Material provided >>
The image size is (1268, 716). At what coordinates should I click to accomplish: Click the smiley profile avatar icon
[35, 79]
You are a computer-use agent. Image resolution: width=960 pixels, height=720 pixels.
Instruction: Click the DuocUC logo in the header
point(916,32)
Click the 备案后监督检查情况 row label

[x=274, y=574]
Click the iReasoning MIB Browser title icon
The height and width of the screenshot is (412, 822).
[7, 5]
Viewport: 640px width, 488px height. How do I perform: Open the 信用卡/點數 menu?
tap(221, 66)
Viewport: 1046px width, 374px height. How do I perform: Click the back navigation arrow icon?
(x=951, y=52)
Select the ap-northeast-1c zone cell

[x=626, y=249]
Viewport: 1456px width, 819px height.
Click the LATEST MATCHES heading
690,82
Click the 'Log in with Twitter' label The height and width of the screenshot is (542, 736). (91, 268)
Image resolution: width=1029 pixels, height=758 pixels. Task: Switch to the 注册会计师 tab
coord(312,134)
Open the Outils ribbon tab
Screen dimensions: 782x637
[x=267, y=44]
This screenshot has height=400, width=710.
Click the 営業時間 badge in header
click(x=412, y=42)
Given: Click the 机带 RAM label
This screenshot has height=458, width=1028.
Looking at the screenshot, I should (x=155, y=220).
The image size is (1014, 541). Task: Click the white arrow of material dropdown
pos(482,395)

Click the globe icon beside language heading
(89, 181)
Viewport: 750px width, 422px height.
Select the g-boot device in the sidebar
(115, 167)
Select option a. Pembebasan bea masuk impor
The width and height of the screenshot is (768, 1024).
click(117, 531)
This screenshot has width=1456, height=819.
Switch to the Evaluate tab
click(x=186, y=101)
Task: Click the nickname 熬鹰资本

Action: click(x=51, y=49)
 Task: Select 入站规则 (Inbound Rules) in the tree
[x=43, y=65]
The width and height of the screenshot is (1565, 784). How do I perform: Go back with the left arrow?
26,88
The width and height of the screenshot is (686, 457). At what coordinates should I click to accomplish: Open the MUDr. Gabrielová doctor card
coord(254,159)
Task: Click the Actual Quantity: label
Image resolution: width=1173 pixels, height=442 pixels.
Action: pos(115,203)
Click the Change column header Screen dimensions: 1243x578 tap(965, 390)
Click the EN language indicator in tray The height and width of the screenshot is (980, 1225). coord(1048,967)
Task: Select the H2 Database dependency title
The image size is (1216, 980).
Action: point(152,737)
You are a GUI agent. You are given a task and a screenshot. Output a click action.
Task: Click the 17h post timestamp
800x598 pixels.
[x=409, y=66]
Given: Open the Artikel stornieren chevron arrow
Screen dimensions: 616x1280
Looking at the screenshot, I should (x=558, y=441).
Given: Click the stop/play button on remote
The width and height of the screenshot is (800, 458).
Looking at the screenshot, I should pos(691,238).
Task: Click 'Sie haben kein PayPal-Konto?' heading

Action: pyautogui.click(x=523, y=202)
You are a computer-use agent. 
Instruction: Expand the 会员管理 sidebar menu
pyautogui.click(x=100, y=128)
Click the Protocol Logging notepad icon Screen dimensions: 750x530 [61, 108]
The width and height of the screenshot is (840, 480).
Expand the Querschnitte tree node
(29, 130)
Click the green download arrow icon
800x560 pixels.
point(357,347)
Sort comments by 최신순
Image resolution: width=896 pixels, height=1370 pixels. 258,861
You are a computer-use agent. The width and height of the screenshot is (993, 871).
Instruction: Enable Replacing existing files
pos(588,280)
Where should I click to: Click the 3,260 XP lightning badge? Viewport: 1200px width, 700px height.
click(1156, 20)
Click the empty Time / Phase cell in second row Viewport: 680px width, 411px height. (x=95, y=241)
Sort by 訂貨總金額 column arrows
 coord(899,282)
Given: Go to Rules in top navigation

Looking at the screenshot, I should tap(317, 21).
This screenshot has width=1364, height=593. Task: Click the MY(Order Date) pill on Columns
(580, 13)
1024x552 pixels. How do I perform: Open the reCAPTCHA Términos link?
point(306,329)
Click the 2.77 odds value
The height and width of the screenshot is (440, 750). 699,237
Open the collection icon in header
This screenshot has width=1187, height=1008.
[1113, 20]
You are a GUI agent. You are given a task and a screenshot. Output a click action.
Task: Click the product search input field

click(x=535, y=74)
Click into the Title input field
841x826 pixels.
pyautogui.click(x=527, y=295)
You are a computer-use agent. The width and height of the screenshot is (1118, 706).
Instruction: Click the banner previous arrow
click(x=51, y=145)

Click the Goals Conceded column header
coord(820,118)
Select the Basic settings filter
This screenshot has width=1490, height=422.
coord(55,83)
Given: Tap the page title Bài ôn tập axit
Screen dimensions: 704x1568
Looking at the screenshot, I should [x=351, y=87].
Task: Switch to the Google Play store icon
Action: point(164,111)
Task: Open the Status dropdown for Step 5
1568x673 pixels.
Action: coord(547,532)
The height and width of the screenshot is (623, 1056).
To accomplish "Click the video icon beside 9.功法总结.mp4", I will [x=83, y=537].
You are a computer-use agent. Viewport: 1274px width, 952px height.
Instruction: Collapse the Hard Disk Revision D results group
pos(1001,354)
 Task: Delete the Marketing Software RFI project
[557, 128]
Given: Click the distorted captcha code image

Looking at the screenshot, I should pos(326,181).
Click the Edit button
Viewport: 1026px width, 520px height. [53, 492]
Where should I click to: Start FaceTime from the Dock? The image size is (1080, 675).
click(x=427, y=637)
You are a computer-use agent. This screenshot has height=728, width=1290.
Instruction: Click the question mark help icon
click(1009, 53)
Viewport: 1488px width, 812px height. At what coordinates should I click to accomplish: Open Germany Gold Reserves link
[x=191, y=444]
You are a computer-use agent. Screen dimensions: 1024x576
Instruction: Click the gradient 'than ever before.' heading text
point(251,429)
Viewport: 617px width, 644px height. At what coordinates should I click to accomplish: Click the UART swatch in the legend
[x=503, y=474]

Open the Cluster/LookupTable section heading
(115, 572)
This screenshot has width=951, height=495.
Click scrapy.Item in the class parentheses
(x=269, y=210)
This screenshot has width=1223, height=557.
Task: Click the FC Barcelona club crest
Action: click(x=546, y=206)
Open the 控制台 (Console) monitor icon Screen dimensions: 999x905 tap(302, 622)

Assignment >>
Every line above needs to be retyped exactly.

Answer section >>
The image size is (1268, 716). At what coordinates should I click to accomplish: Click the smiley profile avatar icon
[35, 79]
You are a computer-use agent. Image resolution: width=960 pixels, height=720 pixels.
Instruction: Click the DuocUC logo in the header
point(916,32)
Click the 备案后监督检查情况 row label

[x=274, y=574]
Click the iReasoning MIB Browser title icon
The height and width of the screenshot is (412, 822).
[7, 5]
Viewport: 640px width, 488px height. How do I perform: Open the 信用卡/點數 menu?
tap(221, 66)
Viewport: 1046px width, 374px height. How do I perform: Click the back navigation arrow icon?
(x=951, y=52)
Select the ap-northeast-1c zone cell

[x=626, y=249]
Viewport: 1456px width, 819px height.
Click the LATEST MATCHES heading
690,82
Click the 'Log in with Twitter' label The height and width of the screenshot is (542, 736). (91, 268)
Image resolution: width=1029 pixels, height=758 pixels. Task: Switch to the 注册会计师 tab
coord(312,134)
Open the Outils ribbon tab
Screen dimensions: 782x637
[x=267, y=44]
This screenshot has height=400, width=710.
Click the 営業時間 badge in header
click(x=412, y=42)
Given: Click the 机带 RAM label
This screenshot has height=458, width=1028.
Looking at the screenshot, I should (x=155, y=220).
The image size is (1014, 541). Task: Click the white arrow of material dropdown
pos(482,395)

Click the globe icon beside language heading
(89, 181)
Viewport: 750px width, 422px height.
Select the g-boot device in the sidebar
(115, 167)
Select option a. Pembebasan bea masuk impor
The width and height of the screenshot is (768, 1024).
click(117, 531)
This screenshot has width=1456, height=819.
Switch to the Evaluate tab
click(x=186, y=101)
Task: Click the nickname 熬鹰资本

Action: click(x=51, y=49)
 Task: Select 入站规则 (Inbound Rules) in the tree
[x=43, y=65]
The width and height of the screenshot is (1565, 784). How do I perform: Go back with the left arrow?
26,88
The width and height of the screenshot is (686, 457). At what coordinates should I click to accomplish: Open the MUDr. Gabrielová doctor card
coord(254,159)
Task: Click the Actual Quantity: label
Image resolution: width=1173 pixels, height=442 pixels.
Action: pos(115,203)
Click the Change column header Screen dimensions: 1243x578 tap(965, 390)
Click the EN language indicator in tray The height and width of the screenshot is (980, 1225). coord(1048,967)
Task: Select the H2 Database dependency title
The image size is (1216, 980).
Action: point(152,737)
You are a GUI agent. You are given a task and a screenshot. Output a click action.
Task: Click the 17h post timestamp
800x598 pixels.
[x=409, y=66]
Given: Open the Artikel stornieren chevron arrow
Screen dimensions: 616x1280
Looking at the screenshot, I should (x=558, y=441).
Given: Click the stop/play button on remote
The width and height of the screenshot is (800, 458).
Looking at the screenshot, I should pos(691,238).
Task: Click 'Sie haben kein PayPal-Konto?' heading

Action: pyautogui.click(x=523, y=202)
You are a computer-use agent. 
Instruction: Expand the 会员管理 sidebar menu
pyautogui.click(x=100, y=128)
Click the Protocol Logging notepad icon Screen dimensions: 750x530 [61, 108]
The width and height of the screenshot is (840, 480).
Expand the Querschnitte tree node
(29, 130)
Click the green download arrow icon
800x560 pixels.
point(357,347)
Sort comments by 최신순
Image resolution: width=896 pixels, height=1370 pixels. 258,861
You are a computer-use agent. The width and height of the screenshot is (993, 871).
Instruction: Enable Replacing existing files
pos(588,280)
Where should I click to: Click the 3,260 XP lightning badge? Viewport: 1200px width, 700px height.
click(1156, 20)
Click the empty Time / Phase cell in second row Viewport: 680px width, 411px height. (x=95, y=241)
Sort by 訂貨總金額 column arrows
 coord(899,282)
Given: Go to Rules in top navigation

Looking at the screenshot, I should tap(317, 21).
This screenshot has width=1364, height=593. Task: Click the MY(Order Date) pill on Columns
(580, 13)
1024x552 pixels. How do I perform: Open the reCAPTCHA Términos link?
point(306,329)
Click the 2.77 odds value
The height and width of the screenshot is (440, 750). 699,237
Open the collection icon in header
This screenshot has width=1187, height=1008.
[1113, 20]
You are a GUI agent. You are given a task and a screenshot. Output a click action.
Task: Click the product search input field

click(x=535, y=74)
Click into the Title input field
841x826 pixels.
pyautogui.click(x=527, y=295)
You are a computer-use agent. The width and height of the screenshot is (1118, 706).
Instruction: Click the banner previous arrow
click(x=51, y=145)

Click the Goals Conceded column header
coord(820,118)
Select the Basic settings filter
This screenshot has width=1490, height=422.
coord(55,83)
Given: Tap the page title Bài ôn tập axit
Screen dimensions: 704x1568
Looking at the screenshot, I should [x=351, y=87].
Task: Switch to the Google Play store icon
Action: point(164,111)
Task: Open the Status dropdown for Step 5
1568x673 pixels.
Action: coord(547,532)
The height and width of the screenshot is (623, 1056).
To accomplish "Click the video icon beside 9.功法总结.mp4", I will [x=83, y=537].
You are a computer-use agent. Viewport: 1274px width, 952px height.
Instruction: Collapse the Hard Disk Revision D results group
pos(1001,354)
 Task: Delete the Marketing Software RFI project
[557, 128]
Given: Click the distorted captcha code image

Looking at the screenshot, I should pos(326,181).
Click the Edit button
Viewport: 1026px width, 520px height. [53, 492]
Where should I click to: Start FaceTime from the Dock? The image size is (1080, 675).
click(x=427, y=637)
You are a computer-use agent. This screenshot has height=728, width=1290.
Instruction: Click the question mark help icon
click(1009, 53)
Viewport: 1488px width, 812px height. At what coordinates should I click to accomplish: Open Germany Gold Reserves link
[x=191, y=444]
You are a computer-use agent. Screen dimensions: 1024x576
Instruction: Click the gradient 'than ever before.' heading text
point(251,429)
Viewport: 617px width, 644px height. At what coordinates should I click to accomplish: Click the UART swatch in the legend
[x=503, y=474]

Open the Cluster/LookupTable section heading
(115, 572)
This screenshot has width=951, height=495.
Click scrapy.Item in the class parentheses
(x=269, y=210)
This screenshot has width=1223, height=557.
Task: Click the FC Barcelona club crest
Action: click(x=546, y=206)
Open the 控制台 (Console) monitor icon Screen dimensions: 999x905 tap(302, 622)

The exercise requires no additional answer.